Rep. Suzan DelBene and Infosys President Ravi Kumar speak at a TecNation event in Seattle, organized by U.S. Chamber of Commerce’s tech policy arm. (GeekWire Photo / Monica Nickelsburg)

Roughly 163 million Americans are not using broadband internet, according to Microsoft estimates. It’s a pervasive problem that impacts education attainment, economic opportunity, and access to modern healthcare.

Closing the broadband gap has proved tricky because private internet providers often don’t have financial incentives to build broadband infrastructure over long distances in sparsely populated areas. Some technologists believe the super-fast next generation of wireless technology, 5G, could provide a solution. But there are many skeptics who worry that the same business model issues will leave rural America out, possibly widening the digital divide.

The topic came up again and again during an event Monday that brought members of Congress and executives from the technology industry together to discuss innovation. The U.S. Chamber of Commerce’s tech policy arm hosted the speaker series at Seattle’s SURF Incubator.

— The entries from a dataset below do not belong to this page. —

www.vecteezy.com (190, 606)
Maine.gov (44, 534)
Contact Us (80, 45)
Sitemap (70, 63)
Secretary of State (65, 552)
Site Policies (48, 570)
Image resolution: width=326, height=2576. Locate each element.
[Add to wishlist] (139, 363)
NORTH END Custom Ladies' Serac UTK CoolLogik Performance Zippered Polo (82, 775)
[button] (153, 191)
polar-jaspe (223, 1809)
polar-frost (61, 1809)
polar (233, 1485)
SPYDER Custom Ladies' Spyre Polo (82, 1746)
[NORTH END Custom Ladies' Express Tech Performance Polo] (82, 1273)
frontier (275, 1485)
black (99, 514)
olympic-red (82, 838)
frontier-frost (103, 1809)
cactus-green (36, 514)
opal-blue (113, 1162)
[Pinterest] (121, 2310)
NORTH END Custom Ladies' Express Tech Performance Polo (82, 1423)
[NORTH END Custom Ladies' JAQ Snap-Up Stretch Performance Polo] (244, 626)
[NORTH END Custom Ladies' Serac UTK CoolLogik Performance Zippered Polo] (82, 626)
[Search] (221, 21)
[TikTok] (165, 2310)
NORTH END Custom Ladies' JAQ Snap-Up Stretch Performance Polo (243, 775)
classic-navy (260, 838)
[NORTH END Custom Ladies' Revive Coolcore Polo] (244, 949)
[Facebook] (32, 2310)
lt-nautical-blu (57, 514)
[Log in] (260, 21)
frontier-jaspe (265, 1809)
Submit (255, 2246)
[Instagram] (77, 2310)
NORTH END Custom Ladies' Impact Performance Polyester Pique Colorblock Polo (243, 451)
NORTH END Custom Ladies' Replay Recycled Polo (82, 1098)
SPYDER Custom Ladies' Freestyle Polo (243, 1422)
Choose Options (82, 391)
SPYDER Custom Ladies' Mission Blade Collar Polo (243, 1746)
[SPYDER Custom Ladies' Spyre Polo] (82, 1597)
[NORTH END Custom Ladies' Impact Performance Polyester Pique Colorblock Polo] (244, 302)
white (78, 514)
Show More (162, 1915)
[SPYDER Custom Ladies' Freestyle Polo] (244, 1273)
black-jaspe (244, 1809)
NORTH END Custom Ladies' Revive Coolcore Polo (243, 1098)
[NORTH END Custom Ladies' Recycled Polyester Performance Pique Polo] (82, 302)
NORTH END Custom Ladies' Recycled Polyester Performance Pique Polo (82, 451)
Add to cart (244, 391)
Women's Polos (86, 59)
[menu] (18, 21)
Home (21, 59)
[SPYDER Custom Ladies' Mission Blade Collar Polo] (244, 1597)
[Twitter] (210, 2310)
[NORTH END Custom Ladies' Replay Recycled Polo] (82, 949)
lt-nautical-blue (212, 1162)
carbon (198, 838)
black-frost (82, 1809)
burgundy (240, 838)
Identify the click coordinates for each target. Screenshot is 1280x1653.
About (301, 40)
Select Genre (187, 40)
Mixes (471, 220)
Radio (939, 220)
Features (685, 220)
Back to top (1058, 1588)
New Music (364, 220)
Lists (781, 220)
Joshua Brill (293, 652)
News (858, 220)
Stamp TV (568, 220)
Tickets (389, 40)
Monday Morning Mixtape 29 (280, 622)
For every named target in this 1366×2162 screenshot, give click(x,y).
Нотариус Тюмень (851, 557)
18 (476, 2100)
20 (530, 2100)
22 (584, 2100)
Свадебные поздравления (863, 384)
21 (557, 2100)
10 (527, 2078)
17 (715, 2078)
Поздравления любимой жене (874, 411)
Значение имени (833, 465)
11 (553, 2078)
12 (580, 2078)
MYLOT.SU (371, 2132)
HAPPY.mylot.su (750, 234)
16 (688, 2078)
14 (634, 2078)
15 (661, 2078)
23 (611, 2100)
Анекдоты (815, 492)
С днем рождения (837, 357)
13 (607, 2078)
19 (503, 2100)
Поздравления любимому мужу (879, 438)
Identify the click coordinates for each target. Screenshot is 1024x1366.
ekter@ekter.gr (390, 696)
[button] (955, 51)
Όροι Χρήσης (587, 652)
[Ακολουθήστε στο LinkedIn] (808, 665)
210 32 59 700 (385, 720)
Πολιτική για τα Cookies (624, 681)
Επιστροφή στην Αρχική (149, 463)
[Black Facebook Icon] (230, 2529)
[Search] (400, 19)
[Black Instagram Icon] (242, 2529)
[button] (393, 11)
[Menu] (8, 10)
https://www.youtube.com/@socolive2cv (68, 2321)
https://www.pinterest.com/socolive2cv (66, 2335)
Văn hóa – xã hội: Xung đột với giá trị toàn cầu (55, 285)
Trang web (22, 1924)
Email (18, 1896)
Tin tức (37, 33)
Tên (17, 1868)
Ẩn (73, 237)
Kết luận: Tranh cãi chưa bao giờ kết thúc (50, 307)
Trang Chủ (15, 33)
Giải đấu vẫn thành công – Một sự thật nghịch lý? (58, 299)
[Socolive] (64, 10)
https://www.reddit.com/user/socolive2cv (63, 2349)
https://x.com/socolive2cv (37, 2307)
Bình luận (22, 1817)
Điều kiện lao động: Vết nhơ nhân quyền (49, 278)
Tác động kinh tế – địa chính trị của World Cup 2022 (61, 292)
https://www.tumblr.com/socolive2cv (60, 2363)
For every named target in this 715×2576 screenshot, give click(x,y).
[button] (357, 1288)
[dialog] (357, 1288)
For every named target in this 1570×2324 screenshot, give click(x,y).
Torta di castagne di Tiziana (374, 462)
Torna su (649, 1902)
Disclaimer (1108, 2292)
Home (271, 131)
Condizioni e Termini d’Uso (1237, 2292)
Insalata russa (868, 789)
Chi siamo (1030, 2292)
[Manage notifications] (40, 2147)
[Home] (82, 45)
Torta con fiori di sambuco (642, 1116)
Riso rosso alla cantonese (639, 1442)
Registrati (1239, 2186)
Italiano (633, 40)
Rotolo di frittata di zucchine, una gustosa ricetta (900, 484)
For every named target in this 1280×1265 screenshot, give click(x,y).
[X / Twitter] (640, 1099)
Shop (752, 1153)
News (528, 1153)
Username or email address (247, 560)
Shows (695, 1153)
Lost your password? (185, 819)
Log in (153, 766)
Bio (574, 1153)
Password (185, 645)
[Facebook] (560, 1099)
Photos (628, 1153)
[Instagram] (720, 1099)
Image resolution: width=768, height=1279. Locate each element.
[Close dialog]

Ravi Kumar, president of the India-based IT staffing giant Infosys, said he was bullish about 5G’s potential to reach rural America during a panel discussion with U.S. Rep. Suzan DelBene, moderated by Bloomberg’s Dina Bass.

“Leapfrogging into 5G here is an easier path to fix the broadband issue because you’re going to leapfrog from the present to the future directly,” he said. “That’s what a lot of other countries, where broadband is an issue, have done.”

But DelBene, who represents communities in Washington state ranging from Redmond to the Canadian border, was unconvinced.

“5G isn’t a magical answer in terms of the resources that are going to need to be applied in these areas where there might not be enough people to provide a profit incentive for the private sector,” DelBene said.

The challenge is 5G works by beaming broadband at short ranges, requiring hundreds of thousands of devices over long distances. That means cities will be the first to get the upgrade, since its more feasible to launch a substantial infrastructure project like that in a densely populated area.

From left: U.S. Reps Ami Bera, Kim Schrier, Greg Stanton, and Derek Kilmer. (GeekWire Photo / Monica Nickelsburg)

It’s a concern raised by Rep. Derek Kilmer during the event. Speaking on a separate panel, he noted that his district on Washington’s Olympic Peninsula “is in the bottom 20 percent of this country when it comes to access to high-speed internet.”

“This gets beyond whether you can watch Season 3 of Stranger Things and see if the kids make it out of the Upside-Down,” he said. “This is, do you have educational opportunity? Do you have entrepreneurial opportunity? Imagine being an entrepreneur with a really innovative product that you can’t get to market.”

“My hope is that as Congress takes up the issue of infrastructure, that it thinks broadly about that, that it includes things like broadband access,” he said.

President Donald Trump and Federal Communications Commission Chairman Ajit Pai have a plan to expand 5G access through a new Rural Digital Opportunity Fund which will “inject $20.4 billion into high-speed broadband networks in rural America over the next decade” by repurposing funds.

The private sector insists that 5G broadband will lead to more connectivity for rural areas. That’s one of the selling points T-Mobile is using to convince federal regulators to approve its merger with Sprint. But to make widespread 5G a reality for rural America, it will likely require federal funding and collaboration between the public and private sectors.

“We’re going to have to make that investment and make it available throughout our rural areas because we haven’t lived up to that commitment,” DelBene said.